[Record list]
____________________

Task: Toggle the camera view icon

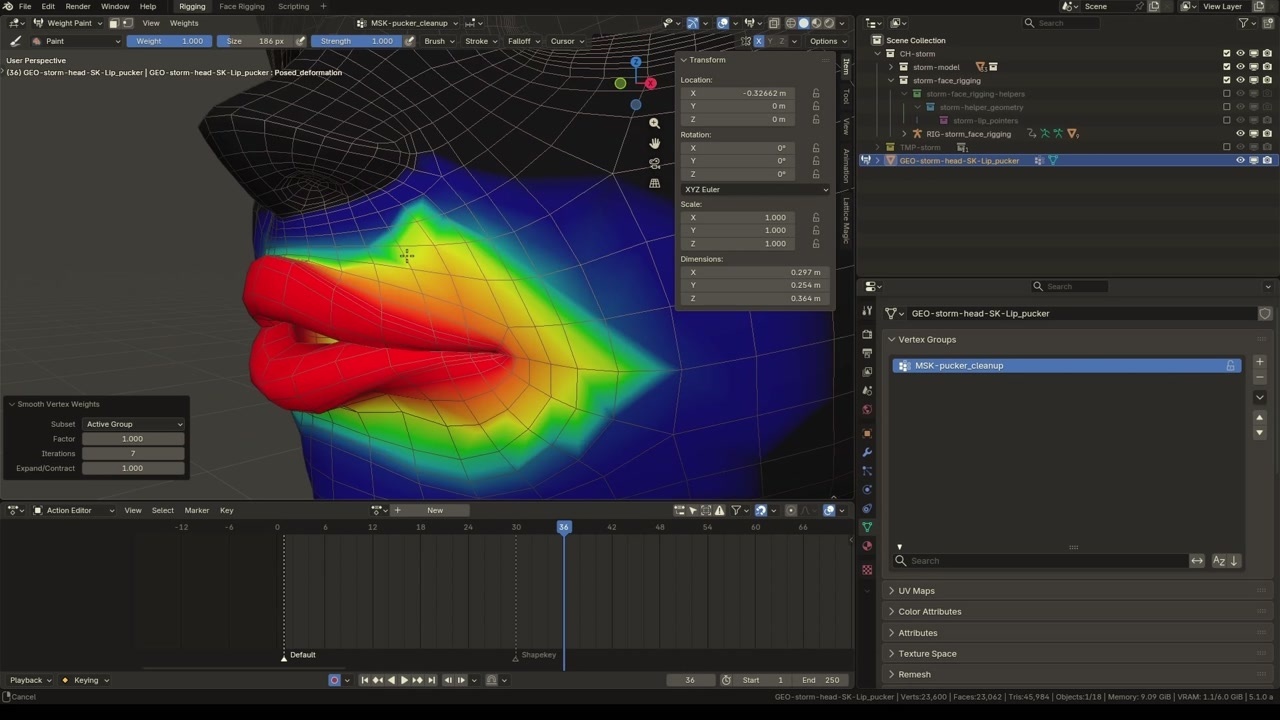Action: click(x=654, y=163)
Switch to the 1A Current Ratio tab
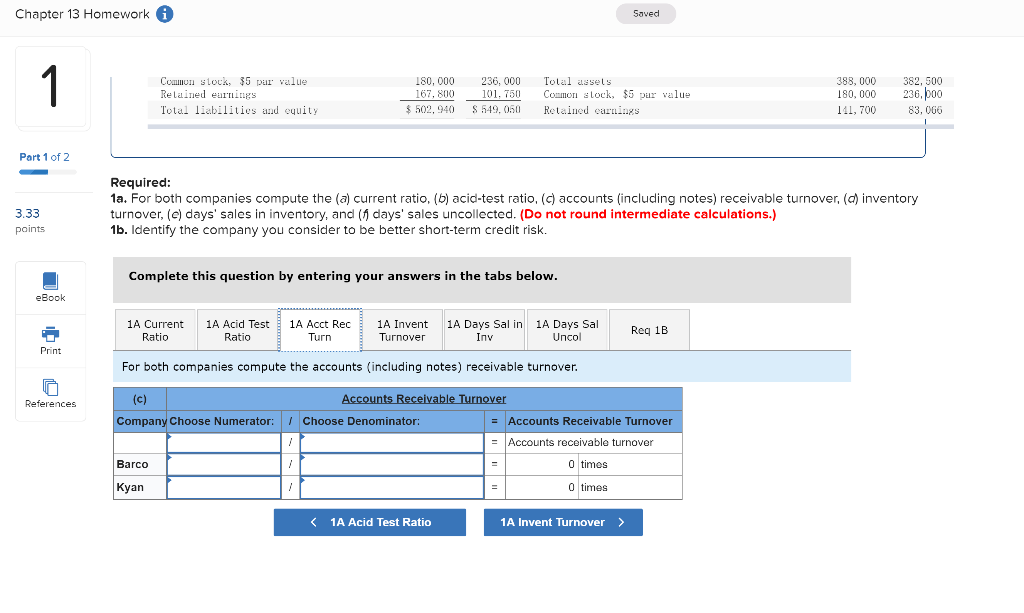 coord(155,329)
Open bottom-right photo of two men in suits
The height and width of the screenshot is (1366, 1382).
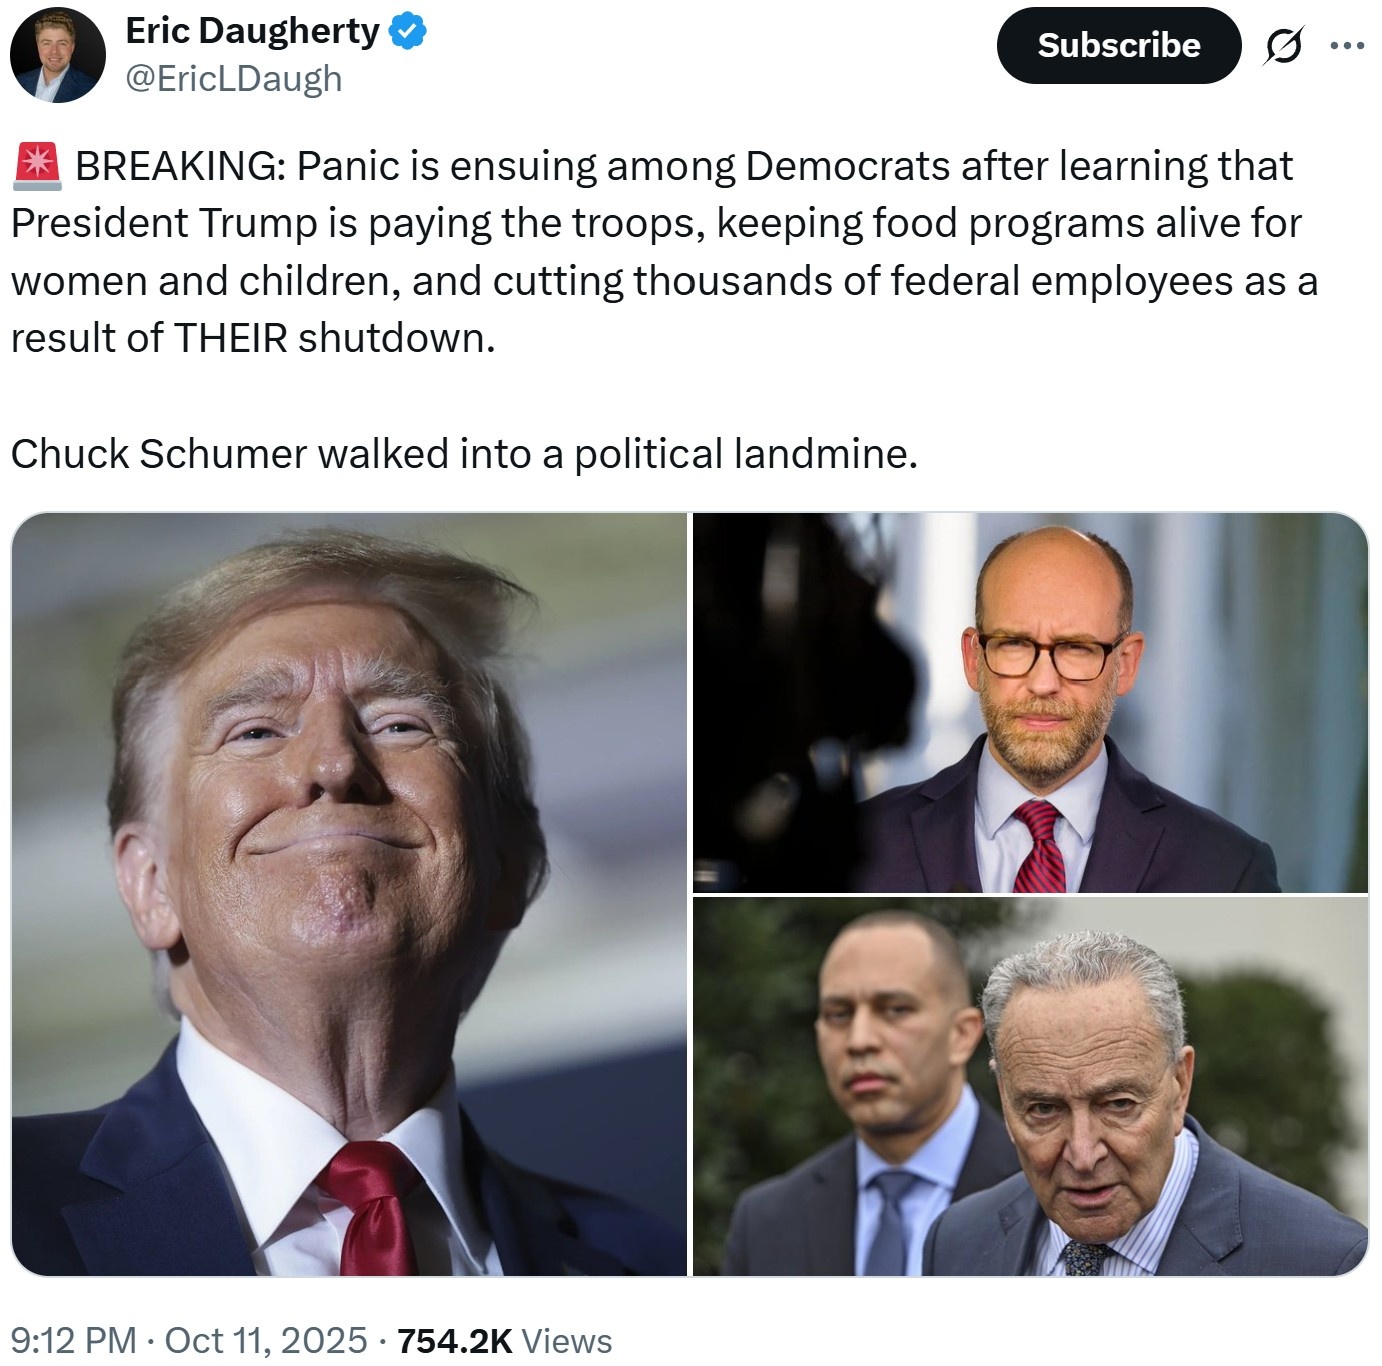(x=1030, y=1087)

____________________

[Given request]
Print the lines of the entries from the line containing "Open bottom-right photo of two men in suits" through the last line of the entries, both included, and leave the pictures out.

[Task solution]
Open bottom-right photo of two men in suits
The height and width of the screenshot is (1366, 1382).
(x=1030, y=1087)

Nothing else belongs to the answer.